Предчувствие не обмануло Родиса: на четыре облигации пали выигрыши, и не малые: на две — по двадцать рублей, на одну — пятьдесят рублей и, что особенно вскружило ему голову, на двести пятьдесят рублей. Он не поверил, какое счастье нежданно-негаданно ему привалило.
— Слушай, дорогая, хорошую весть! — словно выступая на общегородском митинге, возвестил следующим вечером доброй хозяйке Родис. — На две облигации пали выигрыши по двадцать рублей.
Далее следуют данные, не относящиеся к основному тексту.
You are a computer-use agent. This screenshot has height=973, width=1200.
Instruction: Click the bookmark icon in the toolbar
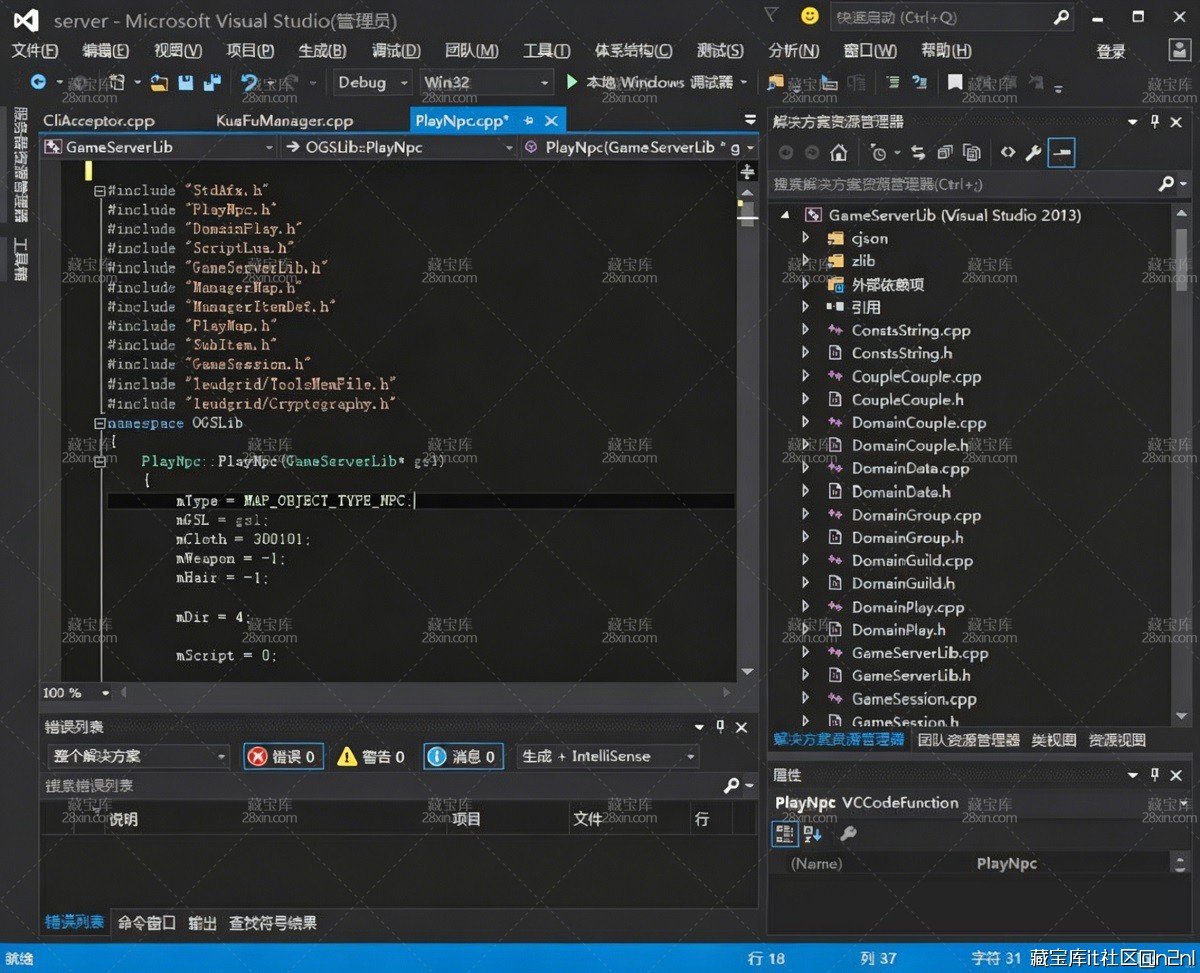coord(955,83)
Благодарная Гиззельбанат еще сильнее прижалась к агенту ИДБС и осыпала его лицо жаркими поцелуями. Родис на этот раз не отбрыкивался от ласк, отвечая тем же. Гиззельбанат приписывала это своим неотразимым чарам, хотя в действительности Родис выражал всего-навсего признательность вдовушке, одарившей его счастливыми облигациями.
Гиззельбанат млела от неземного счастья и шептала!
— Хазер улям! Сейчас умру!
— Не умирать надо, а жить. Долго, долго жить! — отвечал Родис.
В перерыве между ласками Родис вернул хозяйке облигации, приложив к ним выигрыш — сорок рублей. О более крупных выигрышах он, естественно, умолчал, заменив счастливые облигации другими, приобретенными тут же, в сберкассе.
Гиззельбанат сделала красивый жест:
— Выигрыш принадлежит тебе, мой хороший!
— Ты меня оскорбляешь! Я выполнил свой служебный долг, и только! Купи себе что-нибудь на память…
— Ярай, ярай… Ладно, ладно… Я куплю браслет и выгравирую на нем твое имя, дорогой.
— Умница ты у меня. Купи лучше серьги. — Предусмотрительный агент предпочитал не оставлять после себя даже косвенных следов.